In the late 1980’s, the (then) teen-pop singer Tiffany scored a #1 hit with the searing “Could’ve Been,” in which she agonized over a relationship gone bad. A bit more than fifteen years later, the band Coldplay, in their song “Lost,” had a far more restrained approach when lead singer Chris Martin mused that in a given situation he didn’t get what he deserved, and that it could’ve been worse. These two examples sprung to mind when I started reading a book last night about the calculus of violence (review forthcoming at some point) in the American Civil War, and the author commented that while the Civil War was bloody and harsh, it could have been worse. For the record, I happen to agree with this thought in particular and in general I tend to think, even when examining the horror that is human history and experience, that as terrible as things are, they can (usually) be worse. But what sort of justification is that?
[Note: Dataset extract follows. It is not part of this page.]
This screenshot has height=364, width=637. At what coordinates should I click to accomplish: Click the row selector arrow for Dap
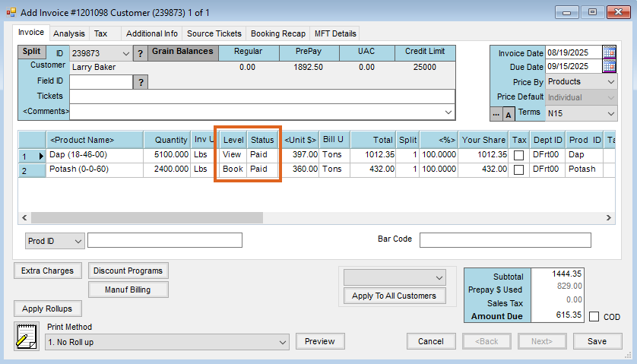42,156
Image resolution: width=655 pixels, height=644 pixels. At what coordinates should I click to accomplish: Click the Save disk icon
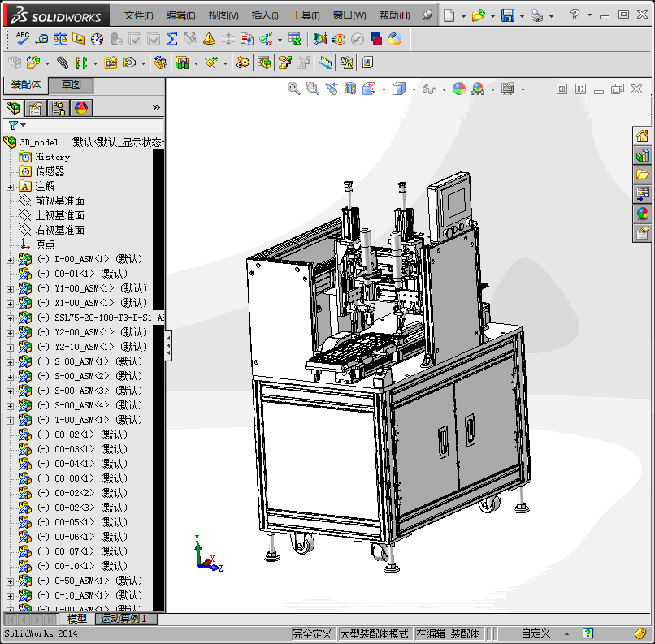[508, 15]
Grammatically speaking, “could have been” is a somewhat complicated verb construction in that it expresses something that was a possibility in the past but is no longer so because the conditions for it are now foreclosed. Tiffany could have enjoyed a lovely relationship with the boy she pined over, but he was presumably unworthy of such a thing. Chris Martin of Coldplay could have gotten what he deserved, but he got better than he deserved even if it wasn’t very good–a common fate for humanity, it must be noted. The American Civil War could have been worse, but given that it involved the death of 750,000 people, including around a quarter or so of the men in the rebelling states of military age, it was horrific enough. It does no good to compare the American Civil War to the Taipang rebellion that was winding its way concurrently in China, the Caste War of the Yucatan in Mexico, or the War of the Triple Alliance in Paraguay and say that, well, Paraguay lost 90% of its adult male population and the South lost only 25%, so it’s not such a bad loss, is it? Horror is still horror at a lesser scale than the absolute worst it can be. And it should be noted, for the record, that despite losing 90% of its adult male population, Paraguay survived (somehow) as a nation, because it was fighting both Brazil and Argentina and they preferred to keep Paraguay around as a buffer state rather than fight each other over who could control the country. Even in that case it could have been worse.
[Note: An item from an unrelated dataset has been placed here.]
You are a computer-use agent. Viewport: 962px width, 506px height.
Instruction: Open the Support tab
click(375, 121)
If you start from the point of view that things can almost always be worse, no matter how horrific the reality is, then saying that something could have been worse is merely expressing the obvious, that no matter how bad things are, at least something went better than was theoretically possible. It is the optimist’s version of Murphy’s Law, in that one can always say that because poppies grow on Flanders Field after the horrific slaughter of World War I, the war was not a total waste because some beauty came of it. We would consider this a matter of framing. If we frame a given example of a horrible reality but frame it with even worse possibilities, we only focus on the negative and see reality as less negative than even worse examples that could exist: ”You were born an Iranian. It could have been worse; you could have been born an Afghan.” We fail to account for the better examples, for the hope and envy that drive people to want better for themselves and often resent that others are taking for granted what they have to struggle to attain. Human beings are said to be loss averse, in that we prefer not to lose even at the cost of less success. As human beings we are more concerned that things not get worse than that they get a lot better at the risk of getting even worse.
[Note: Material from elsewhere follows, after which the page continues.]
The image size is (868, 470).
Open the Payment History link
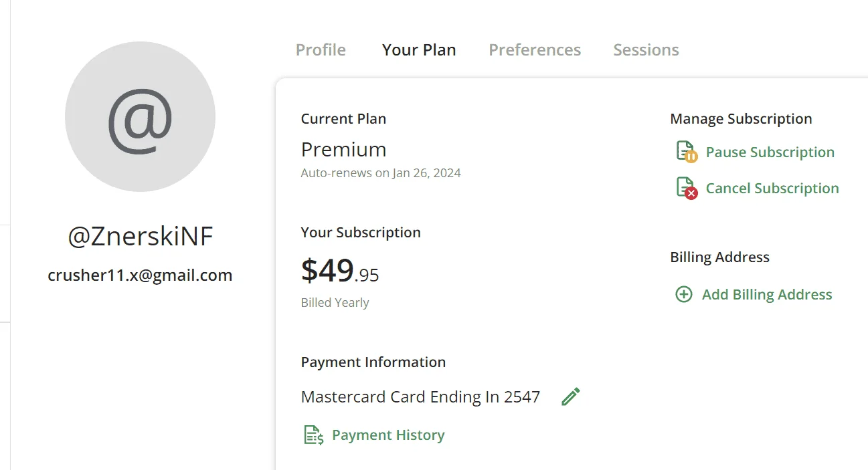(388, 435)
When we look at could have been as a justification, therefore, what we see is an example of the sort of framing that seeks to manipulate people to be content with the bad because it is not as bad as it could have been. Ultimately this is unsatisfying. We do not desire something better than the worst possible horror that existence could be, because in any possible future only one option turns out to be the absolute worst possible existence. Indeed, existence itself, no matter how terrible, is so rare that it is generally to be prized over the vastly more common options of the nonexistence of life, to say nothing of us in particular. By merely existing at all, we have already won an incredibly unlikely cosmic lottery, if we want to frame it that way. But once we exist, we tend to look beyond the lottery that we have already won by existing and then wonder how existence could be even better. To think of the possibilities that exist here and now for improving existence is the task of those who reach for better than what they have known. Sometimes we must acknowledge that opportunities in the past were lost, whether through our own carelessness or the fault of other people who should have done better, but those opportunities are dead and gone and no one can bring them back now. All we can do is press ahead to what could yet be in the future. And that we shall, if time and energy and circumstances permit.